Kuhlia xenura, the strange-tailed flagtail or Hawaii flagtail, is a species of ray-finned fish, a flagtail from the family Kuhliidae which is endemic to Hawaii, where it occurs in fresh, brackish, and marine waters. It can be found in tide pools, estuaries, and on reefs occurring over sand or rock.

==Description==
Kuhlia xenura has a slightly concave dorsal profile of the head in adults, with a large eye. The second spine in the anal fin is around 90% of the length of the third. The caudal fin is deeply forked. This species is silver in colour with a dark grey or dusky caudal fin which has a thin black rear margin and frequently shows a pale submarginal band. The dorsal fin has 10 spines and 10 soft rays while the anal fin has three spines and 10-11 soft rays. This species grows to a standard length of 22.2 cm.

==Distribution==
Kuhlia xenura is endemic to Hawaii.

==Habitat and biology==
Kuhlia xenura is frequently observed in schools and can be found in fresh water, brackish habitats, and shallow water along the seashore. While in fresh water they feed mainly on algae, insects, planktonic crustaceans, and foraminiferans, while fish in brackish or salt water eat copepods, amphipods, insects, mollusc larvae, algae, spiders, and annelids. Medium sized fish, with a total length of 75-150 mm, occur in deeper water at the foot of exposed cliffs, in larger tidal pools, or in rivers or ponds. These fish have a diet dominated by crustacean larvae, especially the later stages of crabs and stomatopods. They also eat small amounts of insects and algae. Fish larger than a total length of 150 mm are found in surf exposed cliffs, in caves in outer reefs, and other exposed localities, where they feed largely on crustaceans and polychaete worms. This species is mainly nocturnal. Spawning occurs all year, but peaks between December and June and it appears to occur at sea.

==Taxonomy==
The strange-tailed flagtail was previously confused with the Hawaiian flagtail until 2001. It was first described as Xenichthys xenurus on the basis of a specimen mistakenly thought to have come from San Salvador, El Salvador. For over a century, the name Xenichthys xenurus was overlooked in the literature, and K. xenura was confused with K. sandvicensis by many authors.
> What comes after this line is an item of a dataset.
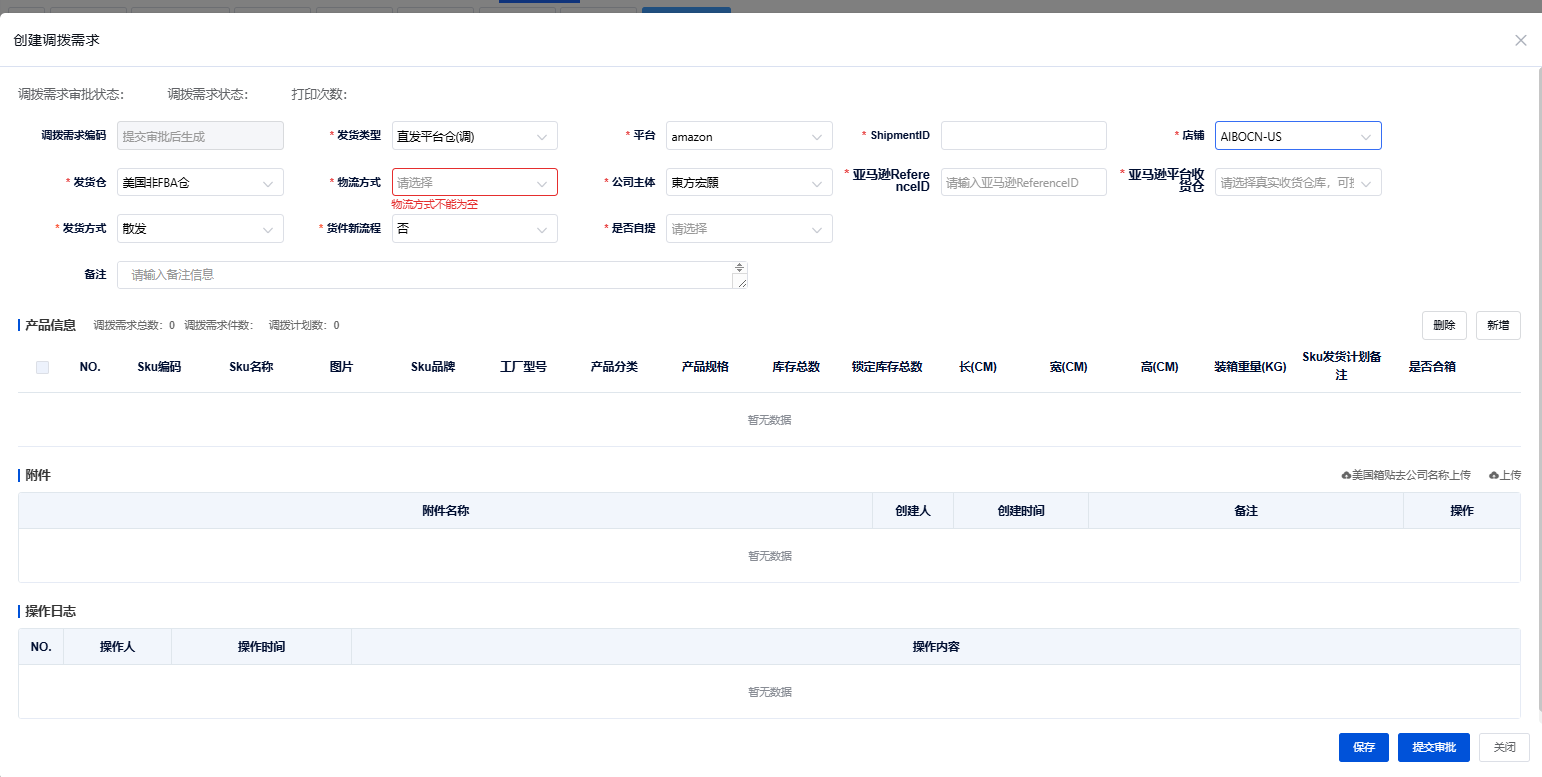Screen dimensions: 1542x777
Task: Click the 删除 button in product info
Action: [1443, 325]
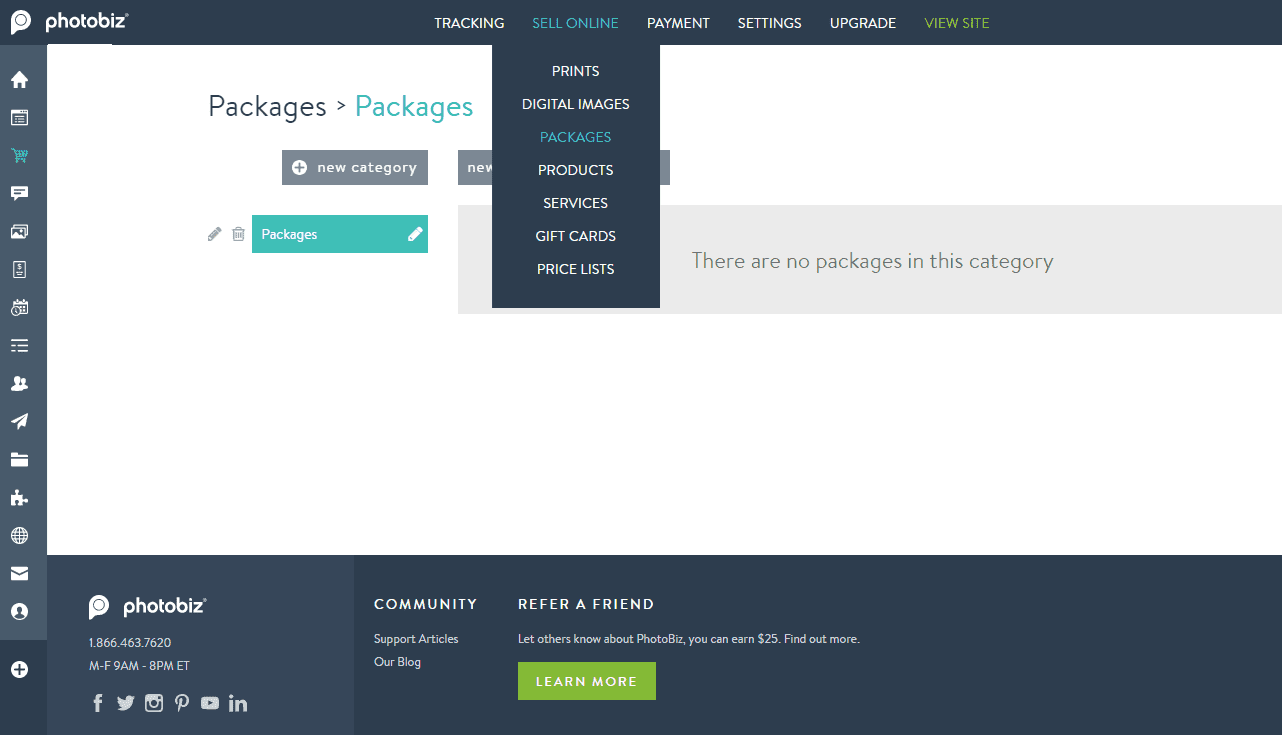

In 2001, the ichthyologist John Ernest Randall and his wife Helen Randall reviewed all nominal flagtail species from the Pacific Ocean. They found that two species had been lumped together under Kuhlia sandvicensis, one of which had been misidentified as the freshwater K. marginata by some authors (the true K. sandvicensis). They found that specimens of the common flagtail species from the Hawaiian Islands misidentified as K. sandvicensis matched the description of Xenichthys xenurus, and thus Kuhlia xenura became the correct name for one of the two flagtail species from Hawaii.